[[ Document passage open ]]
Personal information
- Full name: Paul Anthony Dunn
- Born: 7 August 1963 (age 62) Molong, New South Wales, Australia

Playing information
- Height: 189 cm (6 ft 2+1⁄2 in)
- Position: Prop
Club
| Years | Team | Pld | T | G | FG | P |
| 1984–85 | Eastern Suburbs | 36 | 2 | 0 | 0 | 8 |
| 1986–90 | Canterbury Bulldogs | 100 | 5 | 0 | 0 | 20 |
| 1991–92 | Penrith Panthers | 34 | 0 | 0 | 0 | 0 |
| 1993–95 | Parramatta Eels | 60 | 1 | 0 | 0 | 4 |
| 1996 | Sydney City Roosters | 24 | 1 | 0 | 0 | 4 |
|  | Total | 254 | 9 | 0 | 0 | 36 |
Representative
| Years | Team | Pld | T | G | FG | P |
| 1986–88 | Australia | 12 | 0 | 0 | 0 | 0 |
| 1988–89 | New South Wales | 3 | 0 | 0 | 0 | 0 |
| 1988–91 | NSW Country | 3 | 0 | 0 | 0 | 0 |
| 1985–86 | NSW City | 2 | 0 | 0 | 0 | 0 |
- Source:

= Paul Dunn (rugby league) =

Australia international rugby league footballer

Paul Dunn (born 7 August 1963) is an Australian former professional rugby league footballer who played in the 1980s and 1990s. A New South Wales State of Origin and Australian international representative forward, he played club football in Sydney for Eastern Suburbs, Canterbury-Bankstown, Parramatta and Penrith.

==Background==
Dunn was born in the small town of Molong in central-west New South Wales. He later grew up in both Orange and Bathurst. Dunn moved to Sydney at the age of 19, where he played one season with Bondi United.
[[ Document passage closed ]]
[[ Data section open ]]
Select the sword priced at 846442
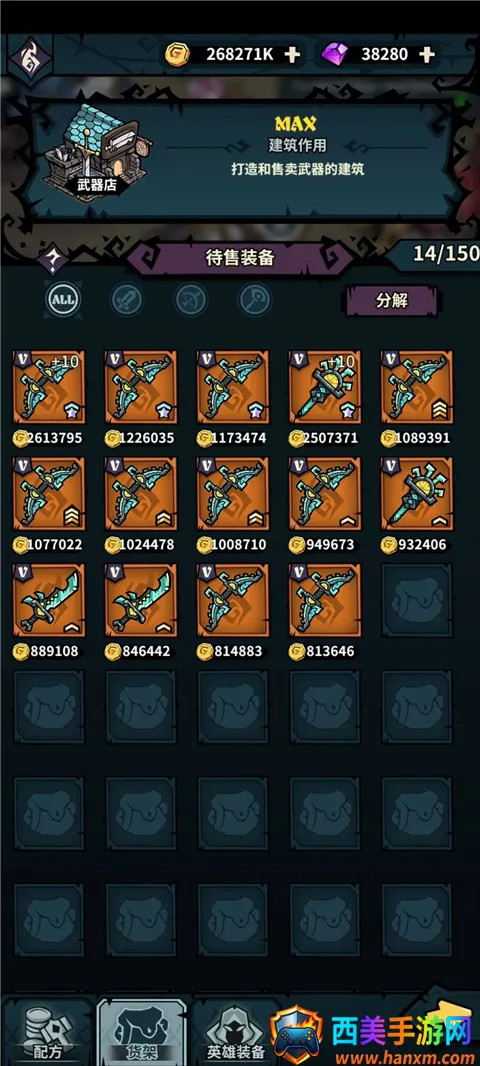480x1066 pixels. pyautogui.click(x=141, y=600)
[[ Data section closed ]]
Task goal:
Continue the Paul Dunn biography from the end of its last sentence, after the listing.

Expected output:
==Professional playing career==
In 1983, Dunn began his first-grade career in the NSWRL premiership with Sydney's Eastern Suburbs club, where he played for two years before moving to the Canterbury-Bankstown Bulldogs, playing 100 games for the club over five seasons. At the end of the 1986 NSWRL season, he was selected to represent his country on the Kangaroo tour. A major player and staff change at Canterbury prompted a move to the Penrith Panthers in 1991, where Dunn spent two years before moving to the Parramatta Eels. He retired at the end of 1995 before returning for one year to his first club, the newly re-branded Sydney City Roosters.

In 1988, Dunn was the recipient of the Clive Churchill Medal for his man-of-the-match performance at in the Grand Final-winning Canterbury team. Dunn also won another premiership with Penrith in 1991. Following this grand final victory, he travelled with the Panthers to England for the 1991 World Club Challenge which was lost to Wigan.

Dunn also played in the City Firsts side in 1985 and 1986, and the City Origin side in 1987 and 1990, due to having played his last year of junior football for Bondi United, a Sydney-based club. He also played in the Country Origin sides of 1988, 1989 and 1991 because of his country roots. Dunn played one State of Origin game for New South Wales in 1988, and two games in 1989, along with seven Tests and five World Cup matches for Australia between 1986 and 1988, but found it hard to press for further representative honours in an era dominated by powerful forwards including Steve Roach, David Gillespie, Paul Harragon, Paul Sironen and John Cartwright.

==Post-playing career==
In 2000, Dunn was awarded the Australian Sports Medal for his contribution to Australia's international standing in rugby league. Appointed the chief executive of the newly re-instituted South Sydney Rabbitohs, Dunn departed the club after its disappointing return season of 2002 due to unrest within the organisation. In 2008, Dunn was appointed to the club board of Canterbury-Bankstown. The following year, the Bulldogs reached the preliminary final after narrowly missing the minor premiership. In 2010, he was made deputy chairman of the club.